In Daisy Jones & The Six i danni non si limitano solo ai personaggi femminili. Anzi. I componenti maschili della band o sono completamente assenti, come Warren, o pigramente stereotipati, come Eddie, il tipico soggetto interno alla band che prova invidia nei confronti del front man e la esprime con frecciatine e musi infantili. Il rapporto tra Graham e Billy, fratelli in teoria uniti dalla mancanza di un padre, è pressoché inesistente, a mala pena si parlano e quando lo fanno notiamo una relazione tra loro in cui Graham, fratello minore, è completamente subordinato a Billy, fratello maggiore, nonché fascinoso “capobranco”. 

Ma il peggio lo rappresenta proprio Billy, l’ennesimo personaggio sbagliato che viene costantemente romanticizzato. Billy Dunne è un uomo maledetto, che viene divorato dalle dipendenze per poi uscirne con fatica. Tradisce sua moglie nel suo periodo più buio, per poi affrontare una redenzione che viene improvvisamente sconvolta da Daisy, donna che lui tratta con disprezzo e giudica per i suoi eccessi (sorpresa sorpresa: lei si innamorerà di lui, e lo capirete dopo la loro prima conversazione). Con il resto della band Billy non si comporta come un leader, ma come un “capo d’azienda”: è lui che canta, è lui che scrive i testi delle canzoni e le parti musicali, è lui l’immagine del gruppo e tutti gli altri componenti della band sono operai sostituibili. Billy è ossessionato dal controllo e crea all’interno della band nessun tipo di sintonia. Questo aspetto viene sottolineato solo tramite piccole lamentele di Eddie, che in realtà si lamenta per qualsiasi cosa, quindi neanche vi prestiamo molta attenzione. Billy è il tipico personaggio che meriterebbe per tutto il corso della lettura una miriade di porte sbattute in faccia, ma in realtà di fronte a lui si spalancano solo portoni: perché è troppo bravo per essere mandato a quel paese dalla band, perché è troppo amato dalla moglie (il perché non si capisce nel libro, visto che vivono praticamente separati) per essere lasciato, perché scrive canzoni troppo profonde per essere evitato da Daisy. In conclusione, quel personaggio che ci viene ostinatamente presentato come l’eroe, quando in realtà è la ragione per cui tutto nel libro va a rotoli senza che nessuno faccia nulla per evitarlo.
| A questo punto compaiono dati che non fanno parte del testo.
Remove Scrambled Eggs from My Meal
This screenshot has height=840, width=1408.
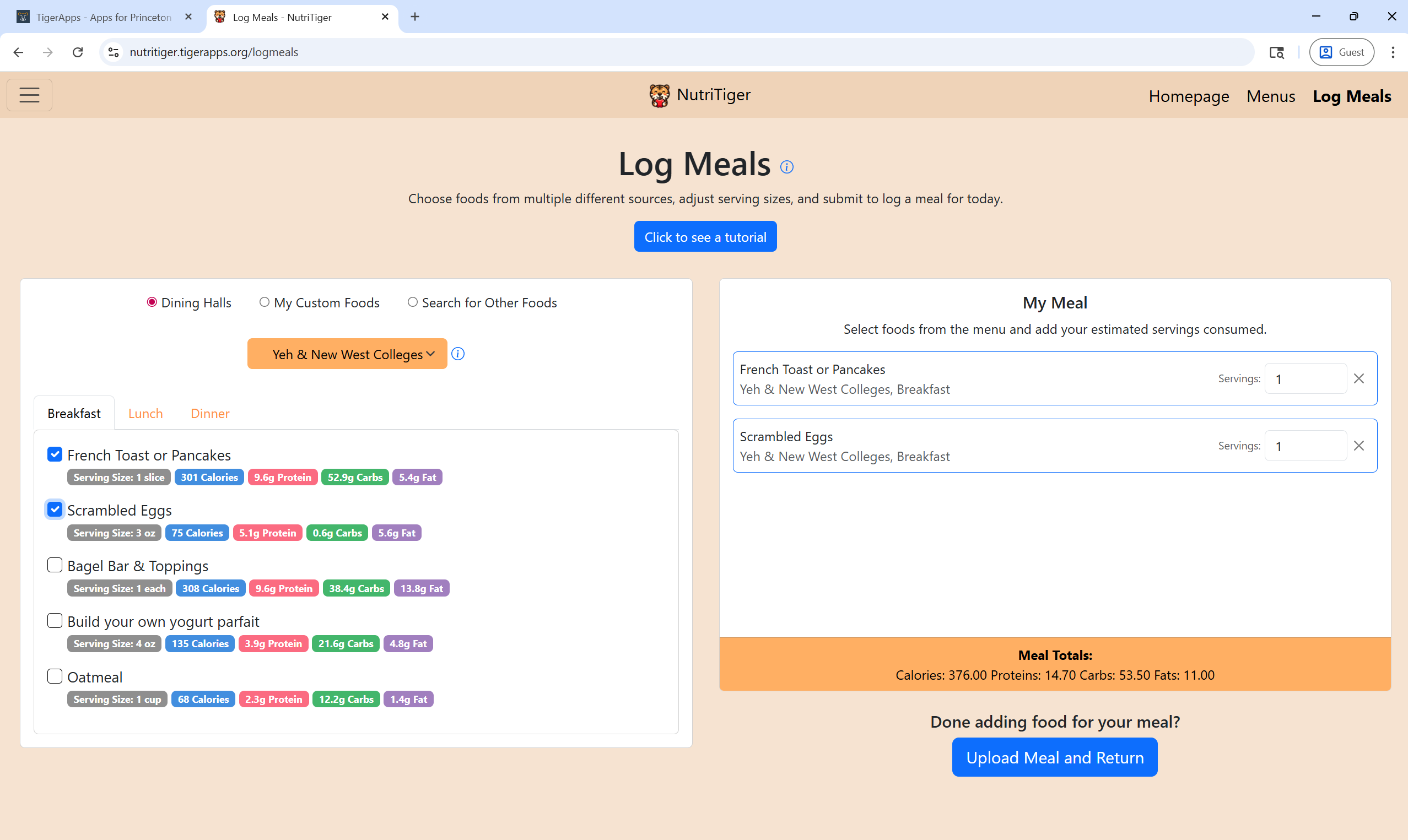(1360, 446)
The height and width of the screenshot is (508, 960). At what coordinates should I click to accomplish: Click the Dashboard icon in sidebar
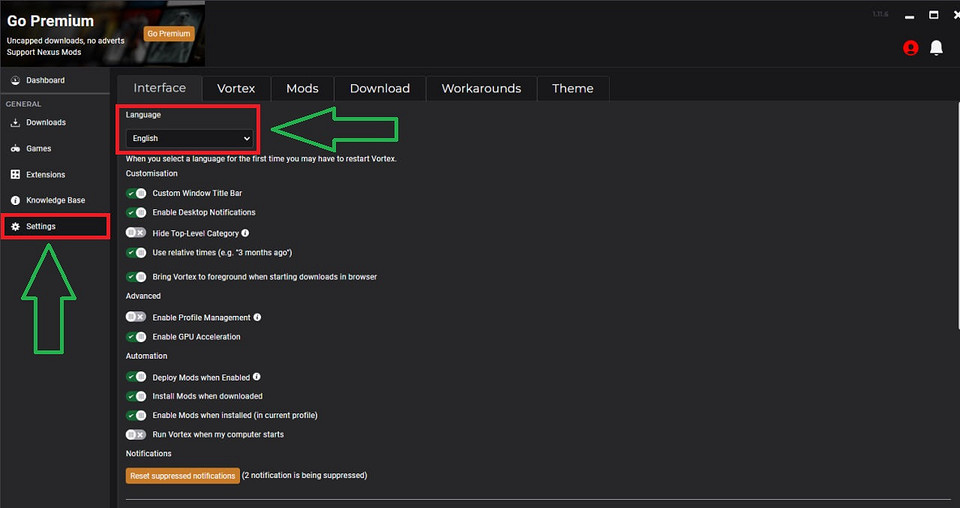click(15, 80)
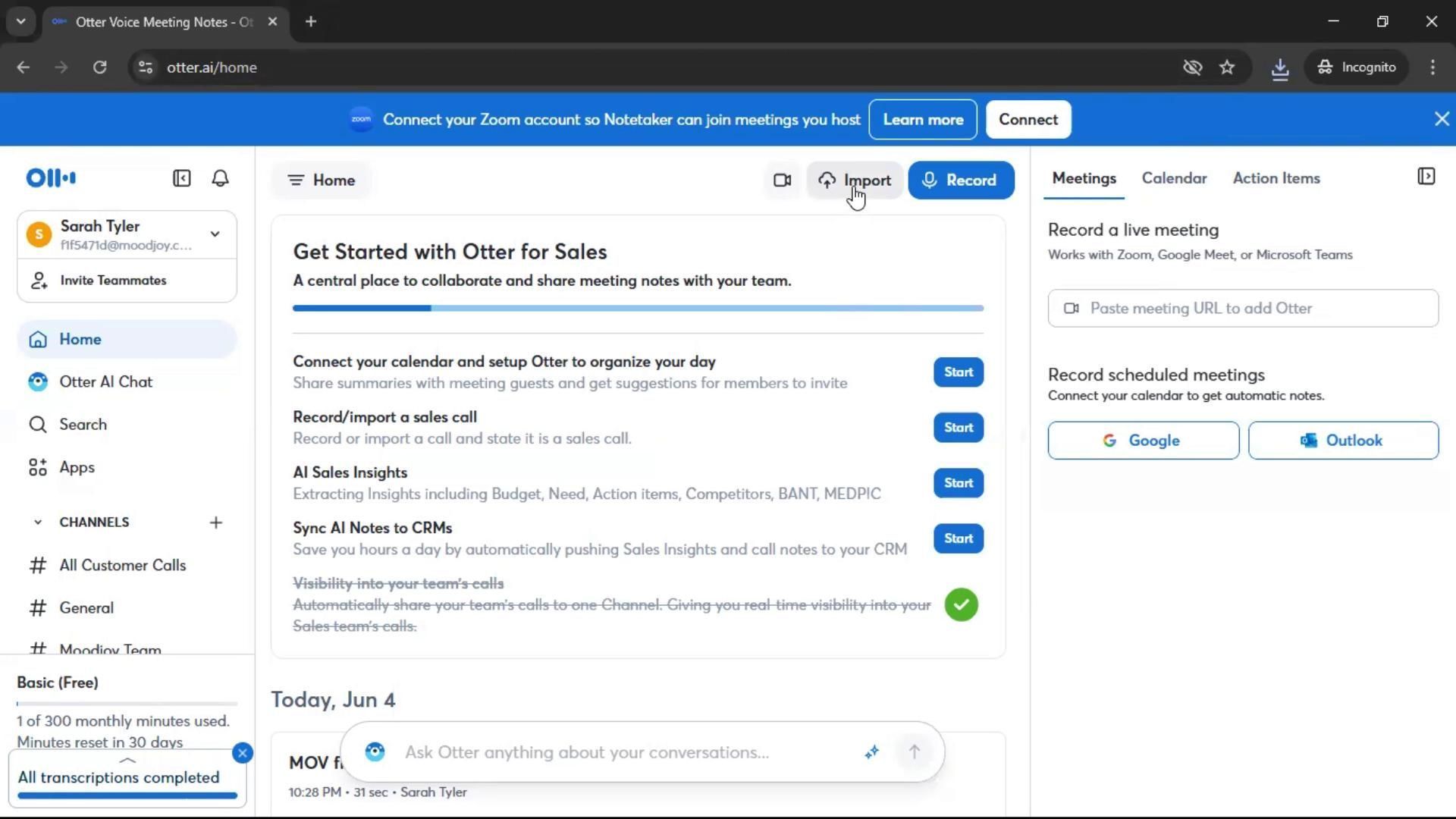Click the paste meeting URL field
Image resolution: width=1456 pixels, height=819 pixels.
tap(1244, 309)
Daisy Jones & The Six: la serie TV

Abbiamo ampiamente potuto notare come i problemi della storia di Daisy Jones & The Six siano strutturali, perciò una sceneggiatura televisiva per risolverli avrebbe dovuto stravolgere completamente l’opera originale, e non sarebbe stato neanche giusto. Cosa vi troverete davanti quando premerete play? Una serie TV godibile, visivamente piacevole, piena di vibes in stile Pinterest e con una colonna sonora originale carina (ma assolutamente non rock). I problemi maggiori che ho riscontrato durante la visione sono: uno strano connubio tra lentezza delle puntate ed inspiegabile frettolosità della narrazione (la serie si dilunga su passaggi meno importanti per poi far scorrere in un secondo quelli salienti, esattamente come fa il libro), un doppiaggio in italiano leggermente cringe (guardatela in lingua originale, se siete ancora in tempo). 

Tiriamo le somme

Daisy Jones & The Six per me è stato un libro deludente. Non brutto. Deludente. Mi aspettavo una storia vera, calata in un contesto sociale e culturale ben preciso, un po’ eccessiva, proprio come il rock. Invece ho letto una storia fittizia, calata in un contesto “instagrammabile” e con pochissimo da raccontare (tranne che si faceva tantissimo sesso e che la carriera da spacciatore andava alla grande), che riusciva ad intiepidire qualsiasi emozione forte per colpa della bestia della superficialità, e nient’affatto rock. Quello che mi dispiace maggiormente è che si è scelto di portare su carta un movimento, il rock, che negli anni ’70 ha davvero contribuito a far cambiare il mondo. Il rock è innanzitutto un movimento sociale e rivoluzionario, politico, che lottava per ideali forti, come la liberazione dei corpi e la fine della guerra del Vietnam. In Daisy Jones & The Six il rock è ridotto ad uno stereotipo, a quel famoso “sesso, droga e rock ‘n’ roll” che lascia tanto, troppo, all’immaginazione e non racconta nulla che lasci veramente il segno. Un libro rock che risulta come una filastrocca canticchiata sotto la doccia: spenta e ripetitiva.